Nachhaltigkeit studieren: Neue Technologien und mehr Folgenabschätzung Neuer Bachelorstudiengang folgt Wunsch nach mehr Klima- und Umweltschutzthemen im Lehrplan
Im Wintersemester 2022/23 startet an der Fakultät für Elektrotechnik, Informationstechnik, Physik der TU Braunschweig der neue Studiengang „Nachhaltige Energiesysteme und Elektromobilität“, kurz NEEMO. Ganz besonders im Fokus steht dabei die Energiewende – weg von fossilen Brennstoffen hin zu nachhaltiger Stromerzeugung. Absolvent*innen sollen dafür nicht nur die technologischen Grundlagen, sondern auch Akzeptanz für neue Technologien schaffen. Professor Bernd Engel, Leiter des elenia Instituts für Hochspannungstechnik und Energiesysteme, erklärt im Gespräch mit Mark Winter, wie Studierende darauf vorbereitet werden.
Herr Professor Engel, was ist eigentlich ein nachhaltiges Energiesystem? Was unterscheidet es von nicht-nachhaltigen Systemen?

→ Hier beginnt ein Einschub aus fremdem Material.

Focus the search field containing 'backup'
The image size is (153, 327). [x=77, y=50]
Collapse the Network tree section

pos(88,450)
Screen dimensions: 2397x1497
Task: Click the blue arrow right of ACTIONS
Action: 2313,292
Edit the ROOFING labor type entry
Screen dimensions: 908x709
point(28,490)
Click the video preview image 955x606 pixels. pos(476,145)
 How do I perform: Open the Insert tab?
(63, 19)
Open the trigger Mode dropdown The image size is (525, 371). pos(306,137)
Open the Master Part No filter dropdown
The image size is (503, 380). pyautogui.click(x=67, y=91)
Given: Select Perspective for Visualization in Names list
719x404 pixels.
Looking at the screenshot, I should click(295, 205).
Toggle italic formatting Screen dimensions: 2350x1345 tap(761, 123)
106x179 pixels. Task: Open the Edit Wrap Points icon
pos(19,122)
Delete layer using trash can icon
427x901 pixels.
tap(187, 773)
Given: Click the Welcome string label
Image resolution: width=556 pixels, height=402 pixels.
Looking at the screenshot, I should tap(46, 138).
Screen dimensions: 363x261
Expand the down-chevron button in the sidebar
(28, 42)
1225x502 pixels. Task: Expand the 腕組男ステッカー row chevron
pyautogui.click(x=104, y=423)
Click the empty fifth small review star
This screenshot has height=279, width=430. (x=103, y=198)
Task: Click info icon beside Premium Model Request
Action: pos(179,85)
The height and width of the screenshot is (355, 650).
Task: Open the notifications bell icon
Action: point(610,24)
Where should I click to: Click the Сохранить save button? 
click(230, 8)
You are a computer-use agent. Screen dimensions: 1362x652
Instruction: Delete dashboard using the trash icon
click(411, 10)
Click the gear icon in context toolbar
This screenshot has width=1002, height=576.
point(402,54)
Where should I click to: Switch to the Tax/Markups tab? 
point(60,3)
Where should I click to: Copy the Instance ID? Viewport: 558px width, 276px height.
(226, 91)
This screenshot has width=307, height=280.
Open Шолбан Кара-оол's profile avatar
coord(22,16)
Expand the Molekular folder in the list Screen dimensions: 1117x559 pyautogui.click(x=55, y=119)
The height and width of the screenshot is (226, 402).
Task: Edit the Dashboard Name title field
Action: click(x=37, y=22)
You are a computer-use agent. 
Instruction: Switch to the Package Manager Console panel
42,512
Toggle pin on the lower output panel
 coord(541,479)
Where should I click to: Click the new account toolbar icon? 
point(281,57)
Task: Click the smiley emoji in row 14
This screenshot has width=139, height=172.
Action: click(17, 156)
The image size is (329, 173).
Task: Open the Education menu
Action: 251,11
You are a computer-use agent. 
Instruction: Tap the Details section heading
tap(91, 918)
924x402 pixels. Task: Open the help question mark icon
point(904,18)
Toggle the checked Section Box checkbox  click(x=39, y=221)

Ein nachhaltiges Energiesystem ist zunächst einmal ökologisch, sozial und steht im Einklang mit den 17 Zielen der UN zur nachhaltigen Entwicklung. Das bedeutet vor allem, dass das Energiesystem klimaneutral ist. Die Energieerzeugung soll auf Basis erneuerbarer Energien geschehen. Das wäre vor allem Photovoltaik, Windkraft, aber auch Biogas. Und natürlich brauchen wir für die sogenannte Dunkelflaute, die durchaus zwei bis drei Wochen im Winter andauern kann, eine Rückfallebene, die dann zum Beispiel aus Wasserstoffverbrennung in Gaskraftwerken bestehen kann.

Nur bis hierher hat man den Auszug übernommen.